Up first is the Swiss franc. The Swissy was strong across the board, thanks to a significantly better-than-expected reading for Switzerland’s trade balance. The consensus among forex market analysts was that Switzerland’s trade surplus would narrow a bit, so it was a very pleasant surprise when the actual reading printed a slight improvement over the previous report.
USD/CHF is down by 26 pips (-0.27%) to 0.9605, GBP/CHF is down by 66 pips (-0.45%) to 1.4931, CAD/CHF is down by 20 pips (-0.27%) to 0.7391
Next up is the euro. There weren’t any economic data for the euro zone during the forex session, but the euro was fairly strong across the board. Rummaging through the news reports that were released during the session, it seems like forex traders were loading up on the euro shortly after reports were released that Greece has submitted the second bill required by its creditors before talks on a new bailout package could start. The Greek government’s apparent willingness to cooperate is certainly an optimistic development, which is probably why the euro saw a lot of buyers.

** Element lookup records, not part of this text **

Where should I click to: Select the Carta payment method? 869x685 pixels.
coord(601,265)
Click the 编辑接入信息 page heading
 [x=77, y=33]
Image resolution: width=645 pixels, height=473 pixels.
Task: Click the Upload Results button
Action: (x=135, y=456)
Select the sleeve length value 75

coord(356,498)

EUR/USD is up by 42 pips (+0.40%) to 1.0874, EUR/JPY is up by 47 pips (+0.35%) to 135.19, EUR/GBP is up by 34 pips (+0.49%) to 0.6987
The pound saw another round of selling. And even though public sector net borrowing was not within expectations, it still meant public finances were improving. And since there were positive developments from Greece, I don’t think continued pessimism over the U.K. being dragged into a Greek bailout is the reason for the weakness. I don’t think market sentiment was the reason either since U.K. 10-year bond yields were up by 2.18% to 2.109%.
It’s just a hunch, but I think forex traders are shifting their long-term sentiment on the pound. After all, the Bank of England has identified a strong pound as a significant barrier to both inflation and future rate hikes. BOE Governor Mark Carney reiterated this in his July 16 speech when he said that “developments in the exchange rate have been important for UK inflation and activity, and in particular we have experienced persistent exchange rate pass-through to headline inflation. This risk is particularly relevant at present when the monetary policy stance of our largest trading partner is diverging with ours.”

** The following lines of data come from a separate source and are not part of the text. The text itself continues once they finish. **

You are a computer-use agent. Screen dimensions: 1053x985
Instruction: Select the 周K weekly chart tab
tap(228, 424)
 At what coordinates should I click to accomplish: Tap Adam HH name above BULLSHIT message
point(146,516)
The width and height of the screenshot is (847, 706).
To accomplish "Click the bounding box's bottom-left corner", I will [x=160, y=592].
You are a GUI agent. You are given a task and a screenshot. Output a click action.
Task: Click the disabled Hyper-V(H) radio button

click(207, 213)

Of course, it could just be opposing currency price action and capital flow since both the euro and the Swissy were particularly strong against the pound, which meant capital was flowing to the euro and the Swissy at the expense of the pound. The pound finally found some buyers near the end of the forex session, though.

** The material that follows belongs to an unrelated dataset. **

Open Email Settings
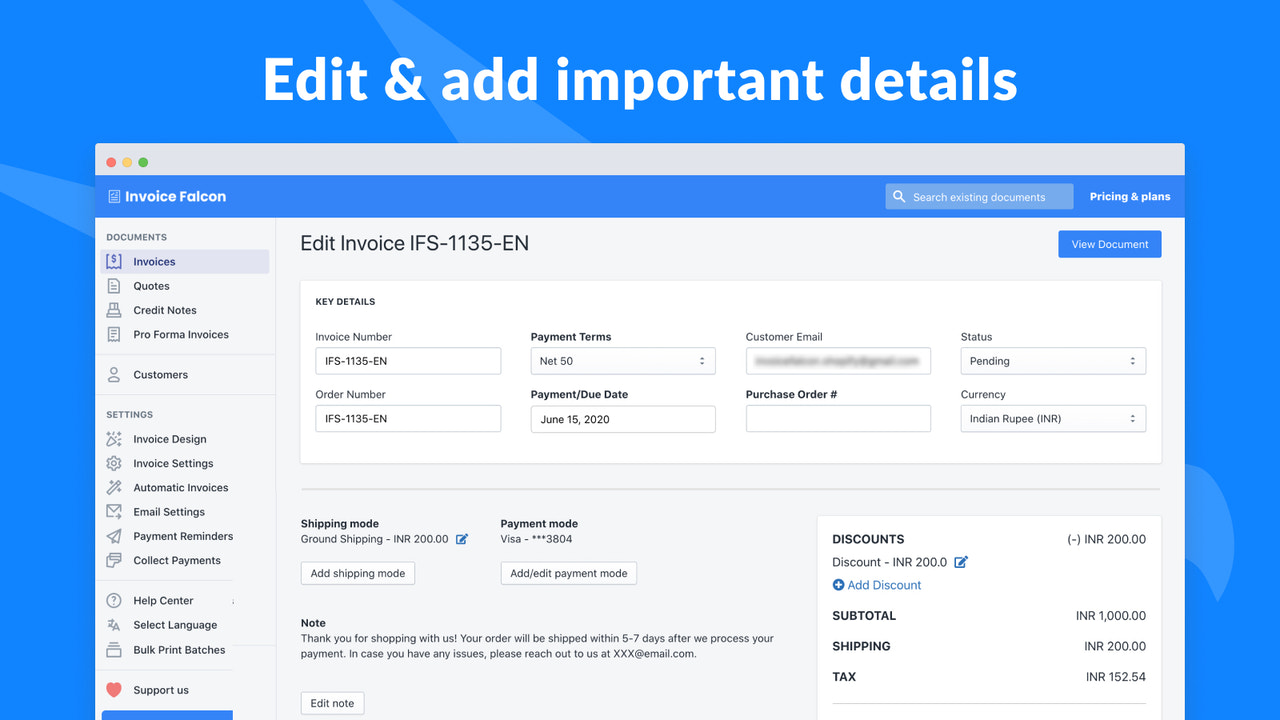Image resolution: width=1280 pixels, height=720 pixels. click(169, 511)
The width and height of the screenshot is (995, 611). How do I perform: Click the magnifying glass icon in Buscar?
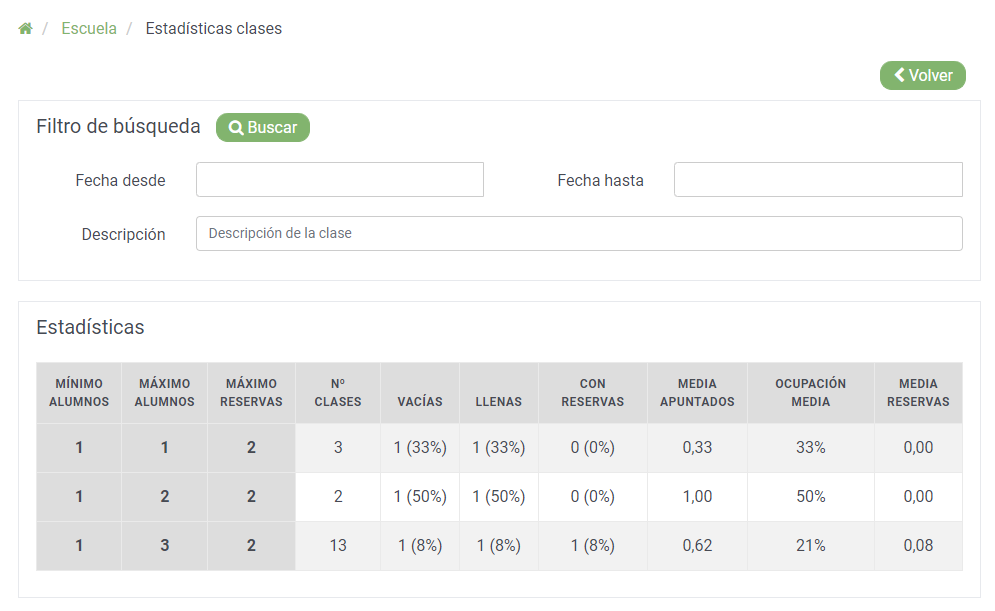[x=235, y=128]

GBP/USD is down by 27 pips (-0.18%) to 1.5543 with 1.5528 as session low, GBP/JPY is down by 37 pips (-0.19%) to 193.32 with 193.03 as session low, GBP/AUD is down by 77 pips (-0.37%) to 2.1084 with 2.1051 as session low
The forex calendar for the upcoming afternoon London/morning U.S. has nothing lined up for release, so forex traders would probably be looking to news reports, market sentiment, and/or commodities for direction. In particular, make sure to keep an eye and an ear out for any updates on the Greek drama. Stay frosty!